**Your task**
Your answer must be an exact copy of the lines from the one holding "The image size is (1456, 819). How" through the last line of the entries below, with nothing added.

Recorded data
++++

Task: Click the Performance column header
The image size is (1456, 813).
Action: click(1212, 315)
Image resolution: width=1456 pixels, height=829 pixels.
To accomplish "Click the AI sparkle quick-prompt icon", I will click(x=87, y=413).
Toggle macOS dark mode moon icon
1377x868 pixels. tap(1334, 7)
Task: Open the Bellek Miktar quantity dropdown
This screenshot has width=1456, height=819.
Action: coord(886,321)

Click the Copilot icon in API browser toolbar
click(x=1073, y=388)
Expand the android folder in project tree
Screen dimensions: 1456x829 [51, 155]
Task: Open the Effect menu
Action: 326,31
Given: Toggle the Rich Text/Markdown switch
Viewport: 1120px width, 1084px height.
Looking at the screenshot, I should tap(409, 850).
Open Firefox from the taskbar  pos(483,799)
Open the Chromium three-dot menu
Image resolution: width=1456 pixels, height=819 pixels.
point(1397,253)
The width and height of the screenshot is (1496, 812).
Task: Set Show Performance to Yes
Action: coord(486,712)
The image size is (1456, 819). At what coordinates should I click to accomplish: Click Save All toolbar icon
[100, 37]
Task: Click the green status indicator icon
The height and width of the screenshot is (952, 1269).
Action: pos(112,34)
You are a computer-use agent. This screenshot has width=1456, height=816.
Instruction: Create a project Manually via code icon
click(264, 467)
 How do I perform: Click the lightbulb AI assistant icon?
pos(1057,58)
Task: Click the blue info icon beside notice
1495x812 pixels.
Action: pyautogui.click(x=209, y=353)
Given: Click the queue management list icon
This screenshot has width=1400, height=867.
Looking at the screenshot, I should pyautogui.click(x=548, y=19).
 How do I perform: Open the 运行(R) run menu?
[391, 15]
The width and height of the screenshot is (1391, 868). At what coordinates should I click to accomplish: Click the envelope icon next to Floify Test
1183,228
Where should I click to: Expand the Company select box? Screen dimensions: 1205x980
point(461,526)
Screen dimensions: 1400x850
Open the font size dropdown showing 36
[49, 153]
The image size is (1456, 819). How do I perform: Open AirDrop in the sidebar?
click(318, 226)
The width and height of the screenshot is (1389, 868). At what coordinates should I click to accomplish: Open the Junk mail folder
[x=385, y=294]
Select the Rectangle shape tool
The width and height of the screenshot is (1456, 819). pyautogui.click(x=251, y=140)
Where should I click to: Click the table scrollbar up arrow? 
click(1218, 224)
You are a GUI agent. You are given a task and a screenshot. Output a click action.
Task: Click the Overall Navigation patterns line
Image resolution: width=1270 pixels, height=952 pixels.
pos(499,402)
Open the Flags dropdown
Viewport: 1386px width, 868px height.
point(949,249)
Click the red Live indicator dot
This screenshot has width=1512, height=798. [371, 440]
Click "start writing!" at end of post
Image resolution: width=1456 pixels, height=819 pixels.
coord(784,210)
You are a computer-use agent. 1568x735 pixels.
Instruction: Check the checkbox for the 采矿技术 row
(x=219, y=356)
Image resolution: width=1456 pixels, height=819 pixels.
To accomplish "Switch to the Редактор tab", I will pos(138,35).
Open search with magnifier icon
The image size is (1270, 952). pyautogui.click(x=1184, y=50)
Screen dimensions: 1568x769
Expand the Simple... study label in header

++++

**Response**
The image size is (1456, 819). How do I perform: Open AirDrop in the sidebar?
click(318, 226)
The width and height of the screenshot is (1389, 868). At what coordinates should I click to accomplish: Open the Junk mail folder
[x=385, y=294]
Select the Rectangle shape tool
The width and height of the screenshot is (1456, 819). pyautogui.click(x=251, y=140)
Where should I click to: Click the table scrollbar up arrow? 
click(1218, 224)
You are a GUI agent. You are given a task and a screenshot. Output a click action.
Task: Click the Overall Navigation patterns line
Image resolution: width=1270 pixels, height=952 pixels.
pos(499,402)
Open the Flags dropdown
Viewport: 1386px width, 868px height.
point(949,249)
Click the red Live indicator dot
This screenshot has width=1512, height=798. [371, 440]
Click "start writing!" at end of post
Image resolution: width=1456 pixels, height=819 pixels.
coord(784,210)
You are a computer-use agent. 1568x735 pixels.
Instruction: Check the checkbox for the 采矿技术 row
(x=219, y=356)
Image resolution: width=1456 pixels, height=819 pixels.
To accomplish "Switch to the Редактор tab", I will pos(138,35).
Open search with magnifier icon
The image size is (1270, 952). pyautogui.click(x=1184, y=50)
Screen dimensions: 1568x769
Expand the Simple... study label in header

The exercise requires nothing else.